Naar het oordeel van de rechtbank gaan de hiervoor bedoelde overwegingen van de ABRS evenzeer op voor het thans voorliggende beroep, dat ingevolge artikel 2 van de Wwk, eveneens zijn grondslag vindt in de Wwk en dat ziet op een besluit tot vaststelling van het in die zaak aan de orde zijnde dijkversterkingsplan. Niet de rechtbank, maar de ABRS is derhalve, als eerste en enige instantie, bevoegd kennis te nemen van dit beroep.
De rechtbank zal zich onbevoegd verklaren en het beroepschrift en de stukken doorzenden naar de ABRS.
De rechtbank ziet geen aanleiding toepassing te geven aan het bepaalde in artikel 8:75, eerste lid, van de Awb.
De rechtbank beslist als volgt.
3. Beslissing.
De Arrondissementsrechtbank te Dordrecht,
verklaart zich onbevoegd;
bepaalt dat het beroepschrift wordt doorgezonden aan de Afdeling bestuursrechtspraak van de Raad van State.
Aldus gegeven door mr. H.T.J.F. Verhappen, voorzitter van de meervoudige kamer, en
mrs. J. Brand en L. de Loor-Alwin, rechters, en door de voorzitter en mr. A. Landstra, griffier, ondertekend.
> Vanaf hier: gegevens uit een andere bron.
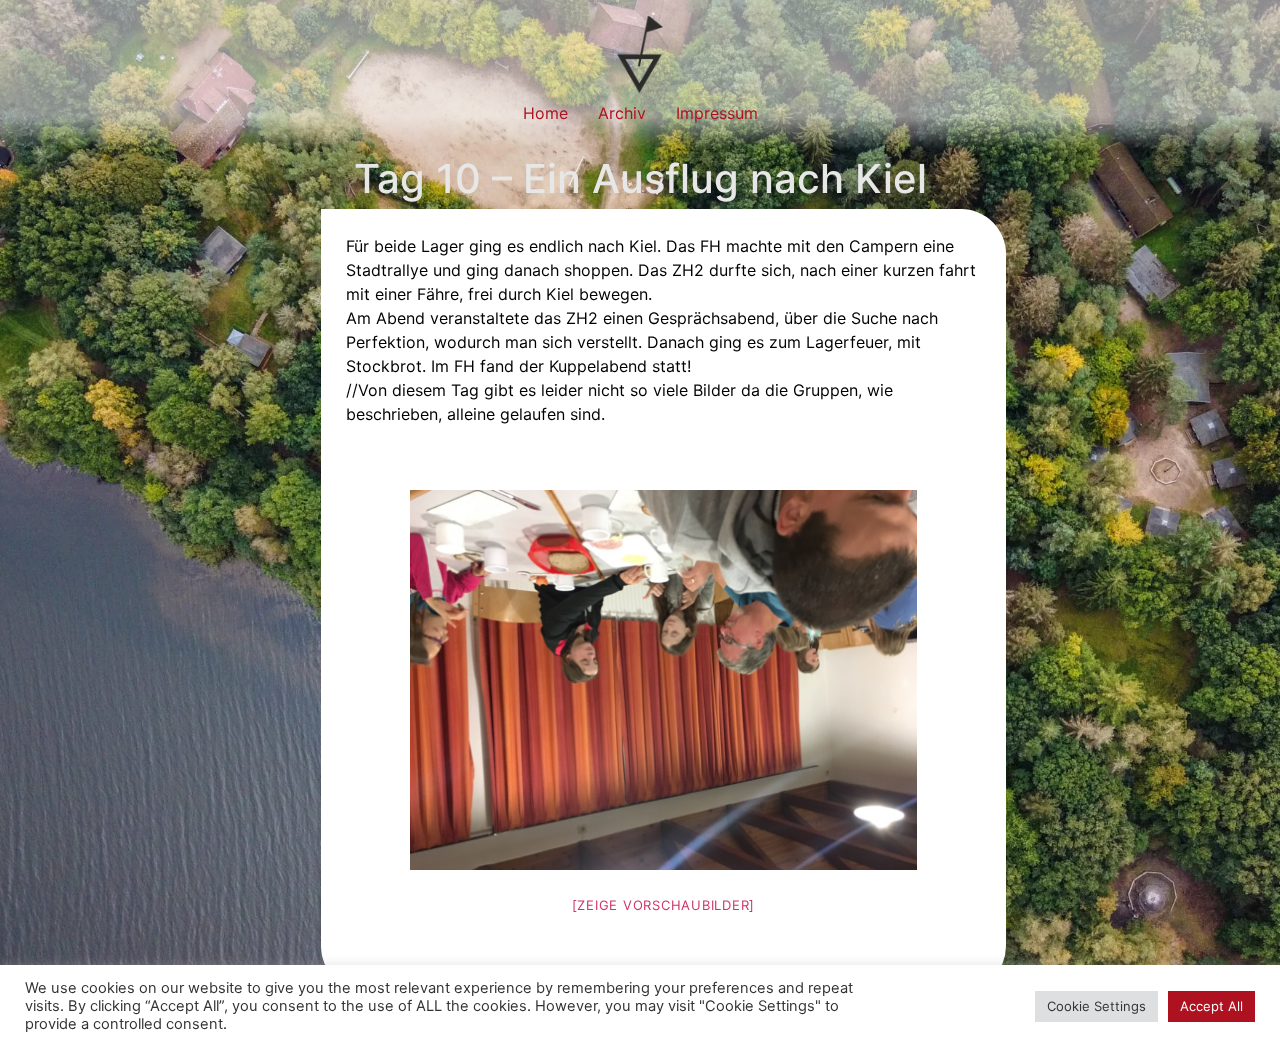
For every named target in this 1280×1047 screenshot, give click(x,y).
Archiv (622, 113)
De griffier, De voorzitter,
Uitgesproken in het openbaar op: 16 maart 2001
Afschrift verzonden op:
Tegen deze uitspraak kan een belanghebbende beroep instellen. Het instellen van het beroep geschiedt door het indienen van een beroepschrift bij de Afdeling Bestuursrechtspraak van de Raad van State, Postbus 20019, 2500 EA Den Haag binnen zes weken na dagtekening van verzending van deze uitspraak.